## Prompt
Output each record verbatim, with pictures left out.

--- Records for the exercise ---

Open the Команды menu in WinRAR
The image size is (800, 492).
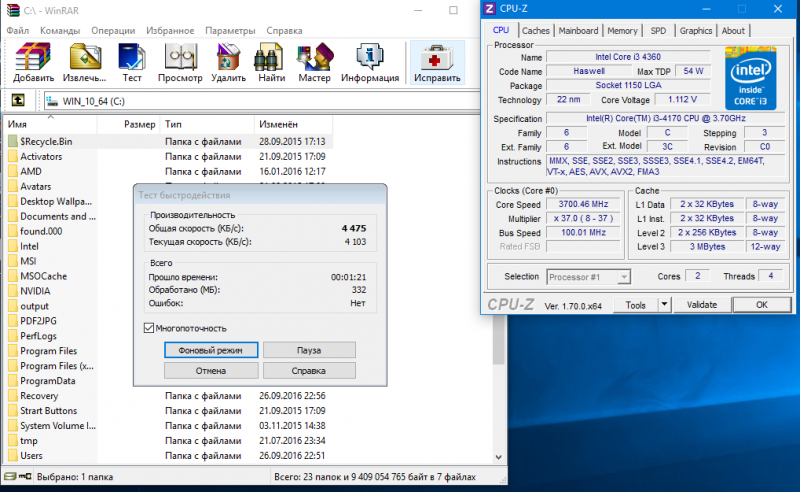tap(60, 31)
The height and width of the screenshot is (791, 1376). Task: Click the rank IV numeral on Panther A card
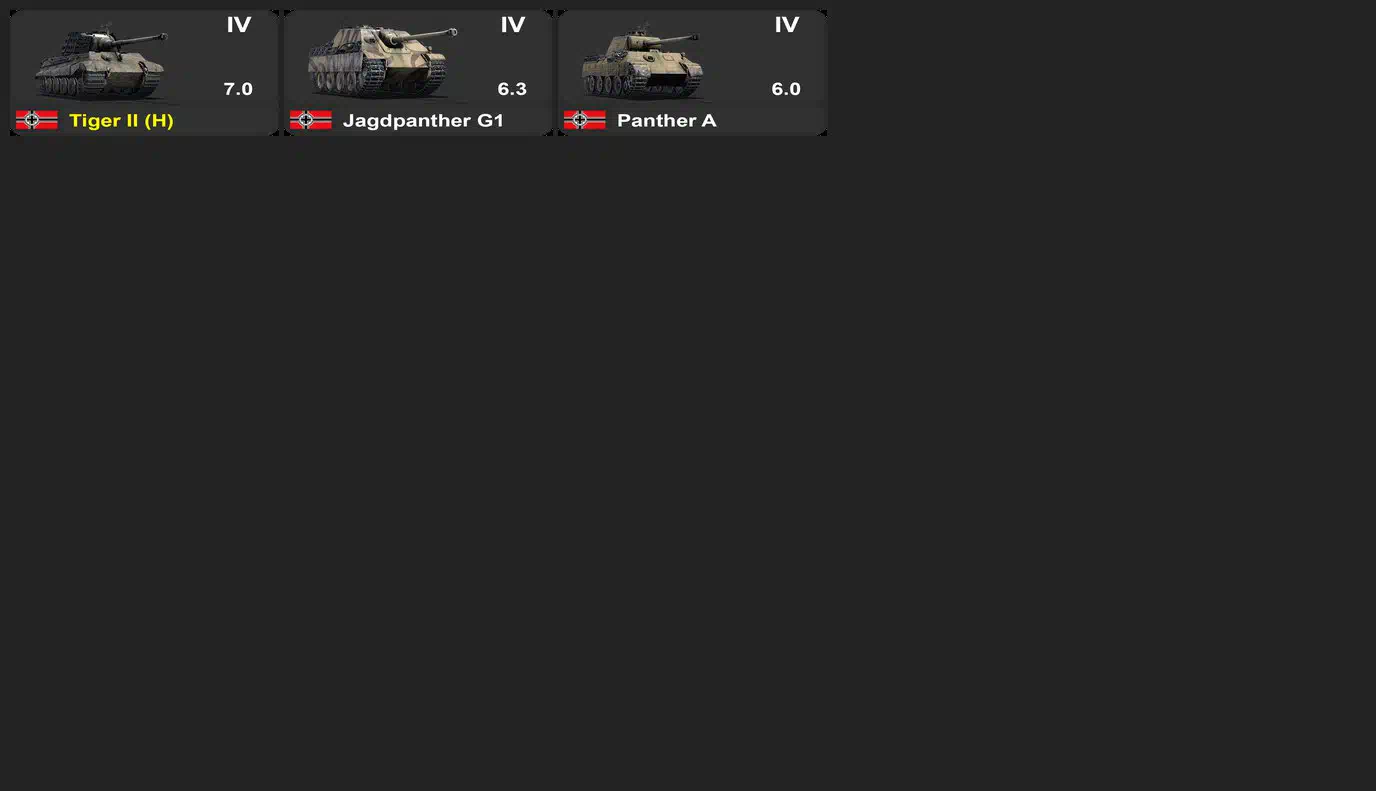coord(786,25)
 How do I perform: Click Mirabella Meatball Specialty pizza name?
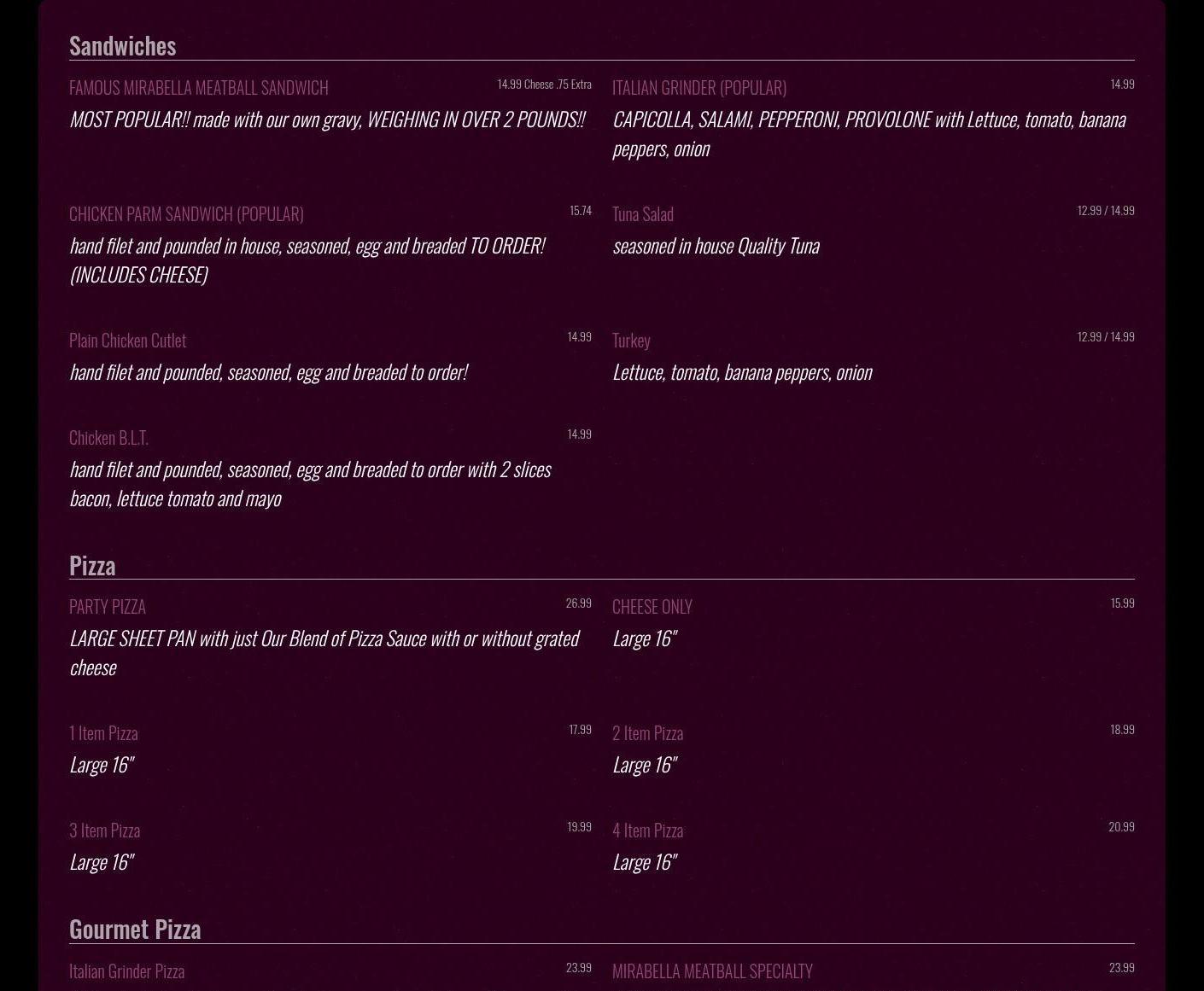712,971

---

## The answer
Open the Команды menu in WinRAR
The image size is (800, 492).
tap(60, 31)
The height and width of the screenshot is (791, 1376). Task: Click the rank IV numeral on Panther A card
coord(786,25)
 How do I perform: Click Mirabella Meatball Specialty pizza name?
712,971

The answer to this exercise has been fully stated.